Von Sebastian Dreher
Wenn man Ernst Schmachtenberg nach seiner Vision für das Aachen von 2050 fragt, hat der RWTH-Rektor sehr klare Vorstellungen. „Wir werden in einer Wissensgesellschaft leben. Wir werden die Grenzen des Wachstums mit den Mitteln der Forschung und der nachhaltigen Technologie lösen.“ Voraussetzung dafür sei allerdings, dass die Chancen genutzt und die Anforderungen für solch eine Wissensgesellschaft geschaffen werden. „Die Hochschulen – und damit meine ich nicht nur die RWTH – sind die Antriebskräfte für solch eine Entwicklung.“
Und darum kann Schmachtenberg die starke Verknüpfung von Stadt und Campus nachvollziehen, die der Masterplan Aachen 2030 beschreibt. Denn in Aachen bedeutet Stadtentwicklung immer auch Hochschulentwicklung.

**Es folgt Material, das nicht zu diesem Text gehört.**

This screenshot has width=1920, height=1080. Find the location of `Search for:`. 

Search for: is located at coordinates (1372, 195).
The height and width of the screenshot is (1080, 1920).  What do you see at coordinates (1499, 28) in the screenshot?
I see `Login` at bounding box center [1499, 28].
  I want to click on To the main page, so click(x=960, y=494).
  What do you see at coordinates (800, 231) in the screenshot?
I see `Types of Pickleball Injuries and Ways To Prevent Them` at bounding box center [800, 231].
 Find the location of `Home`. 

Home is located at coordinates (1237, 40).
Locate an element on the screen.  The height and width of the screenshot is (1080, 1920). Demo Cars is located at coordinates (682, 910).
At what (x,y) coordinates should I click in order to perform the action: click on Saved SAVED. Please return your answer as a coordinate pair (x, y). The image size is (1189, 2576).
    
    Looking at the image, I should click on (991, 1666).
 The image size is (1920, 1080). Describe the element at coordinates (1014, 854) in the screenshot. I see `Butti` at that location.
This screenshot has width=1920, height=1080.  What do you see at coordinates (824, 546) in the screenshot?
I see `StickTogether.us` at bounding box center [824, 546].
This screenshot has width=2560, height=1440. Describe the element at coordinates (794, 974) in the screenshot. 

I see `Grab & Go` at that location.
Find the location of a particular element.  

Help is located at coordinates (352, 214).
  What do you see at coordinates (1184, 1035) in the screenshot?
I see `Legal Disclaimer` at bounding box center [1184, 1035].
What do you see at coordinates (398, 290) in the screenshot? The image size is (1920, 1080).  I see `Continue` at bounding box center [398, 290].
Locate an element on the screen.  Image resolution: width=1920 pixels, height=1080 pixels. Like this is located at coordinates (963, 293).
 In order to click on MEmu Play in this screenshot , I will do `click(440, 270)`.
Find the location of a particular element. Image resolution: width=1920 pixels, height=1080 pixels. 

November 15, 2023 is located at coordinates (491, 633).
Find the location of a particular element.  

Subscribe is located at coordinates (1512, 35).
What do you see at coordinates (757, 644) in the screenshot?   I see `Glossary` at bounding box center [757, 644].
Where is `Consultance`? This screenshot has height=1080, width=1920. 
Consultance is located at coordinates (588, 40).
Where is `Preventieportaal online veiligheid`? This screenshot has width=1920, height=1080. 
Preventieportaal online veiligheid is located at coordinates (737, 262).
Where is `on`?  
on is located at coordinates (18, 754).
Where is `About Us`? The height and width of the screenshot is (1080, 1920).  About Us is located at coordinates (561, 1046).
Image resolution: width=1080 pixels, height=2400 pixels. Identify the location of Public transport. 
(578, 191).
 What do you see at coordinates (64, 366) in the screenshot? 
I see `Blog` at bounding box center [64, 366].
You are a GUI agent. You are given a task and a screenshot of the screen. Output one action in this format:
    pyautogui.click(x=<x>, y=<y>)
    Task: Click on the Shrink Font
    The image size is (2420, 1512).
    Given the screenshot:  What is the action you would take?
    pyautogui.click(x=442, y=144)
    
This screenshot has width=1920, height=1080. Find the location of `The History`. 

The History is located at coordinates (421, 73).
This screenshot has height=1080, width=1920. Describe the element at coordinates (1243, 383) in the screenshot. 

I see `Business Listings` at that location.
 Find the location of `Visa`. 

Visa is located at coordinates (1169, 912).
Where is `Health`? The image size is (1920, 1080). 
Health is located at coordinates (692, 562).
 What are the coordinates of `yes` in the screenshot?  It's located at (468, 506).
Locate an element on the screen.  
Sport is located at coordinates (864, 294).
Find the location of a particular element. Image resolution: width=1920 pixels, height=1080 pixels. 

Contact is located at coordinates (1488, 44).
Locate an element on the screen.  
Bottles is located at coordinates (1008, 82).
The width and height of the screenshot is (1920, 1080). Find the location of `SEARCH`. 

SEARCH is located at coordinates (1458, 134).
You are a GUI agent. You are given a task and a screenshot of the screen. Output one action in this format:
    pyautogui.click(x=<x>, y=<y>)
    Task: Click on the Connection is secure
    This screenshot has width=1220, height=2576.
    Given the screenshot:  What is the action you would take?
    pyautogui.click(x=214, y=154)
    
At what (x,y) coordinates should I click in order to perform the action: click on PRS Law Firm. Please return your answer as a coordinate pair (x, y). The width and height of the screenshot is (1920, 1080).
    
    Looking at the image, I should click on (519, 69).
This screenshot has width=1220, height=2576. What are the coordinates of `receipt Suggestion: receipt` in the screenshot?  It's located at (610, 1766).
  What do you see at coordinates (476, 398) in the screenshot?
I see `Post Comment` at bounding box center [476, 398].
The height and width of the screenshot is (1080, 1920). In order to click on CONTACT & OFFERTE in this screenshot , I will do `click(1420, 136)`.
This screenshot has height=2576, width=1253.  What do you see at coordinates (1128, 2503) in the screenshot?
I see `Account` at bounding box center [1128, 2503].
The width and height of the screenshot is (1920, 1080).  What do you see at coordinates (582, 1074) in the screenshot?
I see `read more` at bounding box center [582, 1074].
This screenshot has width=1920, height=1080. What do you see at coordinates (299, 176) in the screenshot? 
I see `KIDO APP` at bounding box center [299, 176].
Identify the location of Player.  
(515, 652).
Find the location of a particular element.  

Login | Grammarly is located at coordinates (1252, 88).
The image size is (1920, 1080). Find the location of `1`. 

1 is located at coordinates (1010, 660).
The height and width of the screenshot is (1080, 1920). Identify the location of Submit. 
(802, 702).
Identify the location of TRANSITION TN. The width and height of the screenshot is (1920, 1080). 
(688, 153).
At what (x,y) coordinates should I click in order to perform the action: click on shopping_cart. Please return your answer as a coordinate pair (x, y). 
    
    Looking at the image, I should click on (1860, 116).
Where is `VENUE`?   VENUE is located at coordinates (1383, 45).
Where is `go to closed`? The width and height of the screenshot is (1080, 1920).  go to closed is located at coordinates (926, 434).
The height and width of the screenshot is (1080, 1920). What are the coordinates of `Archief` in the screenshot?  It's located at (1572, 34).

„Aachen ist kein Standort großer Produktionen, beispielsweise der Automobilfertigung“, sagt Schmachtenberg. „Forschung und Entwicklung neuester Technologien, das ist die Zukunft, auf die Aachen bauen kann.“ Und das auch über das Jahr 2015 hinaus, in dem nach städtischer Meinung die Entwicklung der Studentenzahl wegen des Abebbens des Doppelten Abiturjahrgangs erstmals wieder rückläufig sein soll. „Wir sind davon überzeugt, dass wir die freiwerdenden Plätze an Studenten aus dem Ausland vergeben können“, meint Schmachtenberg. Ein gutes Beispiel für eine international aufgestellte Hochschule sieht er in der Uni Maastricht.
Verkehrserschließung
Der Masterplan deklariert als ein wesentliches Ziel die verkehrliche Erschließung und die Integration der universitären Infrastruktur in den Stadtkörper. Vorrangig wäre da momentan die Campusbahn zu nennen, über deren Zukunft am 10. März entschieden wird. Diese war in ihrer Keimzelle „nur“ als Verbindung der neuen Campusflächen mit dem innerstädtischen Universitätsbereich gedacht. Entlang dieser Achse vollziehen nicht wenige Studenten ihre wissenschaftliche Karriere. „Im Zentrum wird vor allem das Grundstudium absolviert“, sagt Schmachtenberg. „Später gehen viele in die Institute auf den äußeren Campusflächen.“ An einer Alternative zum Busverkehr komme man nicht vorbei, denn dieser werde bald an seine Grenzen stoßen.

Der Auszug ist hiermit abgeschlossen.